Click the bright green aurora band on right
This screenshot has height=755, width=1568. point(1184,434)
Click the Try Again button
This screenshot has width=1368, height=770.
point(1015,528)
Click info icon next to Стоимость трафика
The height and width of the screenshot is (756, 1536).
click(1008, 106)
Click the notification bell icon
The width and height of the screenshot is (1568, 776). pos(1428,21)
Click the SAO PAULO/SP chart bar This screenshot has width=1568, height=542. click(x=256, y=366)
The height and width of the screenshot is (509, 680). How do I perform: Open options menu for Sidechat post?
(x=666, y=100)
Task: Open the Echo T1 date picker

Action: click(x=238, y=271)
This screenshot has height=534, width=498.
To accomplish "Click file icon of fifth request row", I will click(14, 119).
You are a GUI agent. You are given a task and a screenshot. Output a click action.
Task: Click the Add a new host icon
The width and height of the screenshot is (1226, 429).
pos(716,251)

┄┄┄┄┄┄

■ **ASSIGNMENT**
Your answer must be the line containing "Task: Click the Add a new host icon" and every line after it through the end of the records above, reproduced exactly and alone.

■ **OUTPUT OF THE EXERCISE**
Task: Click the Add a new host icon
The width and height of the screenshot is (1226, 429).
pos(716,251)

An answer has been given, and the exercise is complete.